The Hidden Truth About Textual Inversions in SDXL: Why Your Embeddings Need to Be Model-Specific

Have you ever spent hours crafting the perfect textual inversion (embedding) in Stable Diffusion XL (SDXL), only to be baffled by wildly inconsistent results when you use it across different models? I certainly have. For months, I was frustrated by embeddings that sometimes worked like magic and other times, well, not so much. It turns out, I was missing a crucial piece of the puzzle: embeddings aren't universally compatible across SDXL models. Specifically, I've been experimenting with SDXL models and finetunes derived from the Initium2 base model which is an alternative model built on the SDXL architecture. This makes the need for model-specific embeddings even more important, as Initium2 has its own unique training and latent space. I recently encountered a particularly difficult issue when attempting to load a specific Stable Diffusion model, NoobAIXL_vPred10Version_1095888.safetensors, into Automatic1111. This challenge took me on a deep dive into model compatibility, and the nuances of various SDXL training methods. This experience taught me even more about the importance of understanding why embeddings must be model specific, which I will also explain in this article. I've been experimenting with ways to create my own textual inversion embeddings, and while some are doing training methods, I've been creating them directly from text inputs with a tool called stable-diffusion-webui-embedding-merge.

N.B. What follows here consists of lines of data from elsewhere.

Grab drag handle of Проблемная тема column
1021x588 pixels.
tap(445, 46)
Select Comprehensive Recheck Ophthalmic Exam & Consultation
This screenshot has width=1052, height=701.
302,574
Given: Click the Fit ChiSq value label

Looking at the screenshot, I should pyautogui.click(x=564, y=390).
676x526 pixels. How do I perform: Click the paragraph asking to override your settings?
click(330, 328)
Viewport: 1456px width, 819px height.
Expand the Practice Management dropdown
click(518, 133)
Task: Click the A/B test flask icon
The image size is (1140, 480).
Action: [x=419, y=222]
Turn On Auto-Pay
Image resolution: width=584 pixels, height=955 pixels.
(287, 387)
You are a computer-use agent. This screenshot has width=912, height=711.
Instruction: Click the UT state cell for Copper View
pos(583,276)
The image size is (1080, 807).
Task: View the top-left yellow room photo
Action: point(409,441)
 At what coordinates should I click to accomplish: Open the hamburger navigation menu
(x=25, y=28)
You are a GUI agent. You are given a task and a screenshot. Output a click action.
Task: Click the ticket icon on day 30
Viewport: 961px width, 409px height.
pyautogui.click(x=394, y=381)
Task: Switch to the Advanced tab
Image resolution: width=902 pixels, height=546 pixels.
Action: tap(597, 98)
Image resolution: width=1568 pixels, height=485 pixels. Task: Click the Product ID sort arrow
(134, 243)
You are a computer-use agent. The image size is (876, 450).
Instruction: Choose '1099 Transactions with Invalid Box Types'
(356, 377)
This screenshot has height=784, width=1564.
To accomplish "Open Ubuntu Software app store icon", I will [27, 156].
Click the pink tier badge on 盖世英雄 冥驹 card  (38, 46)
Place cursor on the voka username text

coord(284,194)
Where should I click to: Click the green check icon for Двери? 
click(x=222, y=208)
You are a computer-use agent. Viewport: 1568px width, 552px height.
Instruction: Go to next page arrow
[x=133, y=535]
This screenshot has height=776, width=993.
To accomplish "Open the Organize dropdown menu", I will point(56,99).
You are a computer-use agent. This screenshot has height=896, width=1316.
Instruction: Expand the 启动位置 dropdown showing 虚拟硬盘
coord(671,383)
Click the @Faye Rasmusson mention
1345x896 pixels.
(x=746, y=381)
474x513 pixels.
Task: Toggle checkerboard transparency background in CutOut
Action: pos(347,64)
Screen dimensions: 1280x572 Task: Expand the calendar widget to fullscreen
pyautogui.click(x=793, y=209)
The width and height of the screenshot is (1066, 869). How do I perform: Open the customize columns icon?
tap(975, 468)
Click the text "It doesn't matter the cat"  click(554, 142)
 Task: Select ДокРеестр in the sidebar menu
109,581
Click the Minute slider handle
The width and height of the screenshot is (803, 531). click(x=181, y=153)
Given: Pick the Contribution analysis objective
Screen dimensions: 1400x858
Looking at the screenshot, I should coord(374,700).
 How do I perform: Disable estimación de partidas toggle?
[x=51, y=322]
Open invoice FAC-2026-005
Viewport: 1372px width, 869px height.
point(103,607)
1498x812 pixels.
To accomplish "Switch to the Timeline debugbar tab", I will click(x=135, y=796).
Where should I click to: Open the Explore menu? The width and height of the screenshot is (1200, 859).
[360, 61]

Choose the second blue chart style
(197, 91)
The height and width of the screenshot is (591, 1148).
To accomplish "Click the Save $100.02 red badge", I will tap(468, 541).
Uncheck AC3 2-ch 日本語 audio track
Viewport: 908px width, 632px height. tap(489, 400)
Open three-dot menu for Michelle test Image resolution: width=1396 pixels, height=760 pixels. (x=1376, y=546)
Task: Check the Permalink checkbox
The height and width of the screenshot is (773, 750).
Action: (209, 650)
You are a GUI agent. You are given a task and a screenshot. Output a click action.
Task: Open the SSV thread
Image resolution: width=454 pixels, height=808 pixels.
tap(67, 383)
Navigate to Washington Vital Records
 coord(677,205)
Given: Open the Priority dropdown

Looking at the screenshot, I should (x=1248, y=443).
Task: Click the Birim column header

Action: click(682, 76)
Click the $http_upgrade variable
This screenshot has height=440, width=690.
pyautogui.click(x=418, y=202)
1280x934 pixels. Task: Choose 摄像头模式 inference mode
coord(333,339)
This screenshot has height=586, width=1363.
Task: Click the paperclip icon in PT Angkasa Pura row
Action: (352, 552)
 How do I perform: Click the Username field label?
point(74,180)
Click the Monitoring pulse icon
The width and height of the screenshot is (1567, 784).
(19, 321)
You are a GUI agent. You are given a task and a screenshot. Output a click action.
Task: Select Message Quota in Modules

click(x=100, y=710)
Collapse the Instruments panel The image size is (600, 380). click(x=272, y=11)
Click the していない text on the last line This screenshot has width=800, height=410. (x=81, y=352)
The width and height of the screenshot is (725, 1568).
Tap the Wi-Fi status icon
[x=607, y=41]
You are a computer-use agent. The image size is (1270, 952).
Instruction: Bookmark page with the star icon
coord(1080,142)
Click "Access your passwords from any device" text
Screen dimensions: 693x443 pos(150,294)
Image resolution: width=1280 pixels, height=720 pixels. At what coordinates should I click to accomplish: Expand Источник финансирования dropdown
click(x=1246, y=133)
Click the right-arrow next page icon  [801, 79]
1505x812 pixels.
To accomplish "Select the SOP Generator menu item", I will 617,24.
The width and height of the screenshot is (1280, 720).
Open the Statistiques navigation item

This article is about sharing my "aha" moment and what I've learned about using embeddings in the SDXL space and why you need to start creating model-specific ones if you want reliable results!

The Secret Inside SDXL: Two CLIP Encoders, Not One

SDXL is a powerful image generation tool that achieves amazing results thanks to its unique approach. One key aspect of this is that unlike older Stable Diffusion models, SDXL uses not one, but two CLIP text encoders. There's the smaller ViT-L/14 and the larger ViT-G/14. When you train an embedding on SDXL, it doesn't just create one set of learned vectors; it creates two, one set of vectors for each CLIP encoder.

It's the larger CLIP (ViT-G/14) that primarily shapes the image generation and is the most important for our embeddings. This is the main area we want to target for making text shortcuts to specific art and style concepts!

Fine-tuning: Reshaping the Landscape of the Model

Now, here's where things get interesting. Many of us don't just stick with the base SDXL model. We often use fine-tuned versions. Think of those models as specialized tools, each designed for a particular style or purpose. But here’s the catch: when a model is fine-tuned, it doesn't just adjust the UNet (the image generation part). It also modifies the weights and biases of the CLIP encoders.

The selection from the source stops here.